- **Dataset records**:

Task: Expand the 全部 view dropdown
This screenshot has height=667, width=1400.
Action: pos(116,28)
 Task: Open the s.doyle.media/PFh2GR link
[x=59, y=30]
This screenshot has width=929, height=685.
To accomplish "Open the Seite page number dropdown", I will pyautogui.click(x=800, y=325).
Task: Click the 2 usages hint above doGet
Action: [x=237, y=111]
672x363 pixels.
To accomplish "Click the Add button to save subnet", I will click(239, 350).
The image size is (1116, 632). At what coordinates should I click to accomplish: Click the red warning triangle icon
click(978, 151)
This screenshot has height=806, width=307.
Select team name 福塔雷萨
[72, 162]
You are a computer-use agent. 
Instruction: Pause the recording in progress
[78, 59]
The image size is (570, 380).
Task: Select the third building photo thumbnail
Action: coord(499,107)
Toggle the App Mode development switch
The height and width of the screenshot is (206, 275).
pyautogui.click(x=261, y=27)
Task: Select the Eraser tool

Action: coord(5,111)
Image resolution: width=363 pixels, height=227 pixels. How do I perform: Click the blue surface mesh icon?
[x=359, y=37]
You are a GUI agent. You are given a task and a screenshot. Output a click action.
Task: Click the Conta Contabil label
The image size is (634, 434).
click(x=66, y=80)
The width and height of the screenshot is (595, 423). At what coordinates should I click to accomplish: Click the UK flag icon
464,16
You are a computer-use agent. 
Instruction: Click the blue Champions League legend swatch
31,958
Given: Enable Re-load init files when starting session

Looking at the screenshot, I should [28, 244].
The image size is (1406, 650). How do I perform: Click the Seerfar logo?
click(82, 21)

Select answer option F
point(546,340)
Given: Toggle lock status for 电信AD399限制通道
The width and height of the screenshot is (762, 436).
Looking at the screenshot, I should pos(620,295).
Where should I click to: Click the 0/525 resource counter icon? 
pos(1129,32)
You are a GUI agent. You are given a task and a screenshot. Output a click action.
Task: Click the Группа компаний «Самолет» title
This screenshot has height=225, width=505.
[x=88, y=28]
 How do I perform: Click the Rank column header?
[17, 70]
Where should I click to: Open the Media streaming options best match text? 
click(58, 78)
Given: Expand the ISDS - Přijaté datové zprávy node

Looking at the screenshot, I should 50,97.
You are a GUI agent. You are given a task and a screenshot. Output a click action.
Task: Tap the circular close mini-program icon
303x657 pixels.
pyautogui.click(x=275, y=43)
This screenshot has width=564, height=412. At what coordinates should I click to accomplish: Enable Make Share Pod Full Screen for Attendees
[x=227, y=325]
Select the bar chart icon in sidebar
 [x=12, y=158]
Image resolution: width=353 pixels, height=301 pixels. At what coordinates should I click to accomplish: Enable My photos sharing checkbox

- **Exercise directions**:
Copy the entries word for word. Start at the first line and end with the line containing "Task: Click the Conta Contabil label".

- **Your response**:
Task: Expand the 全部 view dropdown
This screenshot has height=667, width=1400.
Action: pos(116,28)
 Task: Open the s.doyle.media/PFh2GR link
[x=59, y=30]
This screenshot has width=929, height=685.
To accomplish "Open the Seite page number dropdown", I will pyautogui.click(x=800, y=325).
Task: Click the 2 usages hint above doGet
Action: [x=237, y=111]
672x363 pixels.
To accomplish "Click the Add button to save subnet", I will click(239, 350).
The image size is (1116, 632). At what coordinates should I click to accomplish: Click the red warning triangle icon
click(978, 151)
This screenshot has height=806, width=307.
Select team name 福塔雷萨
[72, 162]
You are a computer-use agent. 
Instruction: Pause the recording in progress
[78, 59]
The image size is (570, 380).
Task: Select the third building photo thumbnail
Action: coord(499,107)
Toggle the App Mode development switch
The height and width of the screenshot is (206, 275).
pyautogui.click(x=261, y=27)
Task: Select the Eraser tool

Action: coord(5,111)
Image resolution: width=363 pixels, height=227 pixels. How do I perform: Click the blue surface mesh icon?
[x=359, y=37]
You are a GUI agent. You are given a task and a screenshot. Output a click action.
Task: Click the Conta Contabil label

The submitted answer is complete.